━━━━━ Belge metni

Allah Resulü aleyhisselamın sakınılmasını emrettiği helak edici yedi şeyden biri de: “Haklı durumlar müstesna, Allah’ın haram kıldığı cana kıymaktır.” (Müslim, iman 145)
Yine bu konunun önemini Resulullah aleyhisselam Veda Haccı sırasında irad ettiği veda hutbesinde “Bugün, bu ay ve bu belde nasıl kutsal ise canlarınız, mallarınız ve ırzlarınız da öylesine kutsaldır ve her türlü tecavüzden korunmuştur.” buyurmuş ve hutbenin sonunda şehâdet parmağını gökyüzüne kaldırıp orada bulunan sahabelerin üzerine indirerek “Şahit ol ya Rabb, şahit ol ya Rabb, şahit ol ya Rabb” diyerek Rabbimizi de bu konuda şahit tutmuştur.
Dinimiz can güvenliğinin korunması için kişiyi suça iten sebepleri büyük ölçüde ortadan kaldırmış, gereken tedbirleri almıştır. Duruma göre “diyet, kefaret, kısas” gibi hükümler getirmiştir.
Günümüzde ise can güvenliğinin korunmasında polis ve asker görev yapmakta; hakim ve savcılarsa ülke kanunları çerçevesinde davaları çözüme ulaştırmaktadır. Ancak ne yazık ki kararlar, bin dokuz yüzlü yılların başında İslam’dan uzak ülkelerden ithal edilmiş kanunlar ve seksenli yıllarda darbecilerin konumlarını sağlamlaştırmak için yaptıkları anayasayla verildiği için hak arayanlar, çoğu kez içlerini ferahlatacak bir ceza ile karşılaşmamaktan yakınmaktadır.
CAN GÜNENLİĞİNİN SAĞLANMASI GEREKEN BAZI DURUMLAR
Trafik Kazaları
Ulaşım araçlarının artması kazaları da kaçınılmaz kılıyor maalesef. Bu noktada gerek sürücülerin gerekse yayaların kurallara uyması hayati önem taşıyor. Ancak bunların bir kısmına kaza demeye dilim varmıyor. Mesela, alkollü, hız limitlerini aşan, direksiyon başında başka işlerle uğraşan (telefon vb.) dikkatsiz bir sürücünün yaptığı kaza mıdır? Yoksa cinayet mi? Bir de üzerine mahkemenin bu olayı “taksirli suç” kapsamında değerlendirmesi eklenince trafikte can güvenliği tartışılır duruma geliyor. Ancak unutulmamalı ki taksirli suç kapsamında birkaç yıl ceza alması hatta önceden cezası olmaması durumunda salıverilmesi bu işten sıyrıldı anlamına gelmiyor. Aksine hesabın daha çetin olduğu mahşere, en yüce mahkemeye kalması anlamına geliyor.
Terör
Her insanın hayatını, onurunu ve hukukunu teminat altına alan bir hayat nizamı olan İslam Dini: Zarurat-ı Diniye ismiyle kavramsallaşmış, inancı ve ırkı ne olursa olsun yeryüzünde yaşayan herkesin canının, malının, aklının, dininin, neslinin muhafaza altında tutulmasını emretmiştir. Dinimiz, geçmişte olduğu gibi günümüzde de ülkelerin başına fitne çıkarmak amaçlı, adı ne olursa olsun, tüm terör örgütlerine katılım, yataklık hatta sempatiyi yasaklamıştır.

━━━━━━━━━━
━━━━━ Gösterilen bilgiler

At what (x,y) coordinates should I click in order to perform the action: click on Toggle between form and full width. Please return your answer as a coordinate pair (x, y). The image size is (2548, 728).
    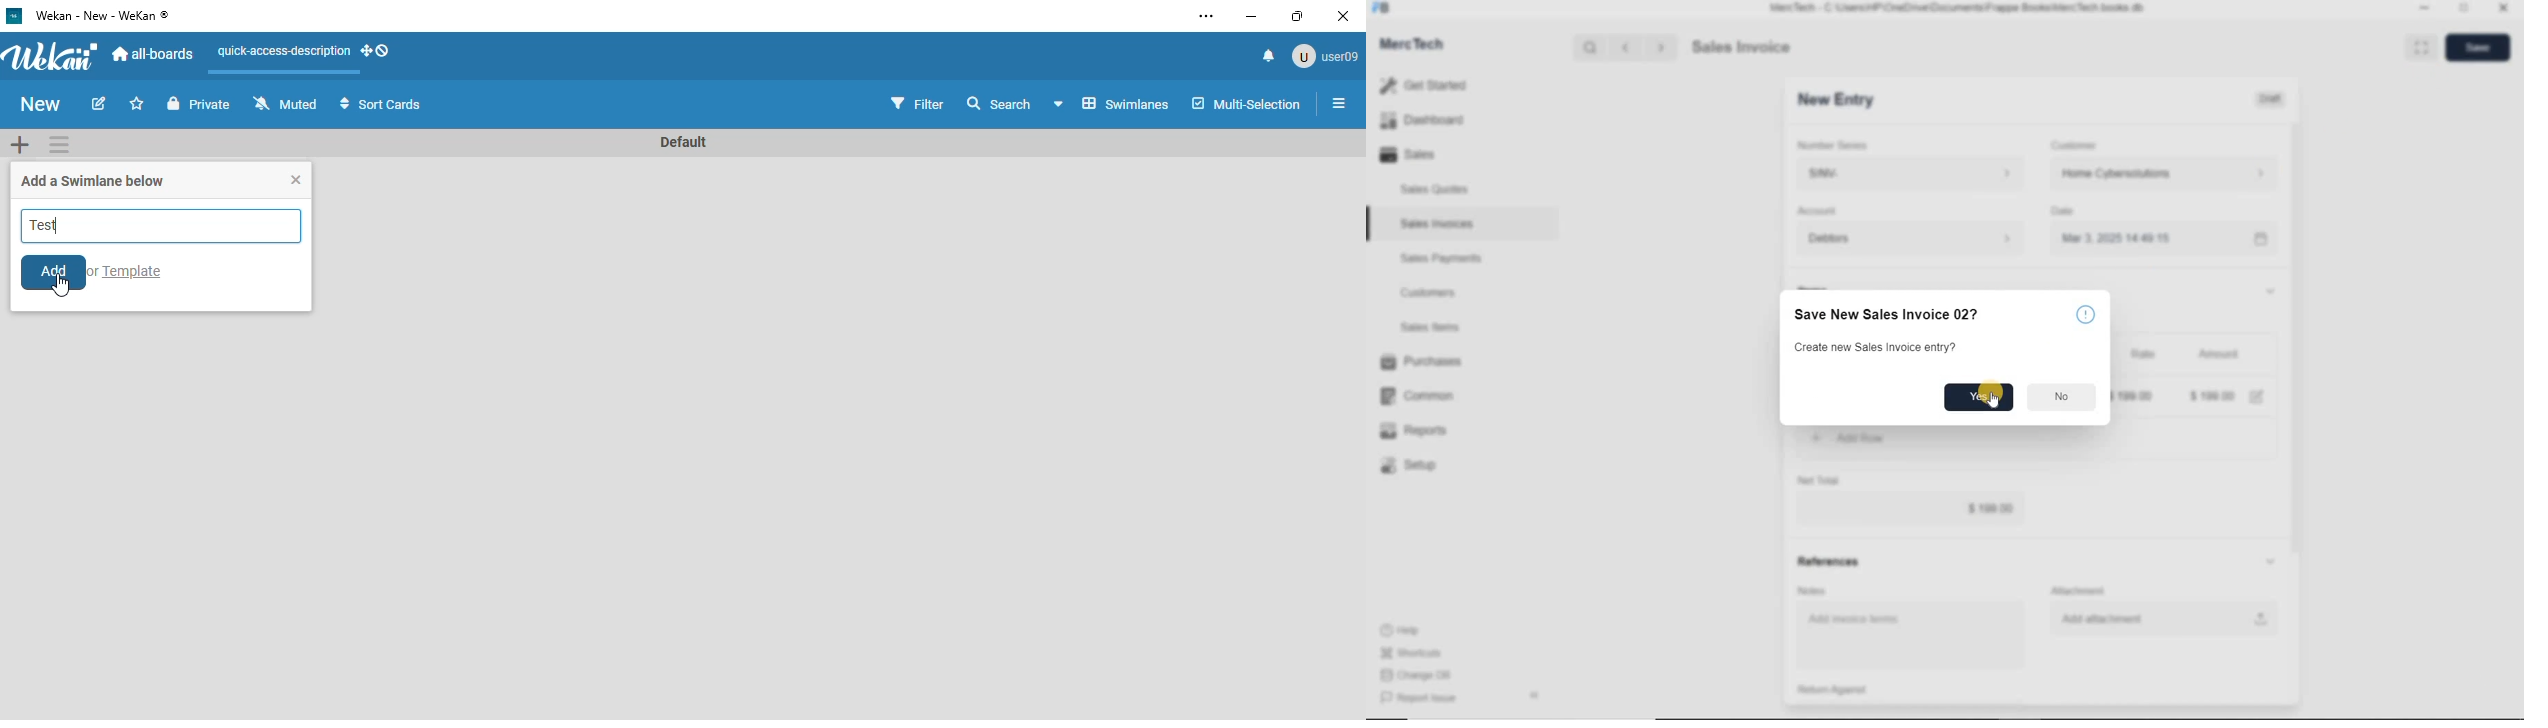
    Looking at the image, I should click on (2418, 46).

━━━━━━━━━━

**Görev**
Belge metnine göre hak arayanlar, çoğu kez içlerini ferahlatacak bir cezayla karşılaşmadıklarından neden yakınıyor? Bir iki cümleyle açıklayın.

**Beklenen çıktı**
Kararlar, bin dokuz yüzlü yılların başında İslam'dan uzak ülkelerden ithal edilmiş kanunlarla veriliyor. Bunlara, seksenli yıllarda darbecilerin konumlarını sağlamlaştırmak için yaptıkları anayasa da ekleniyor.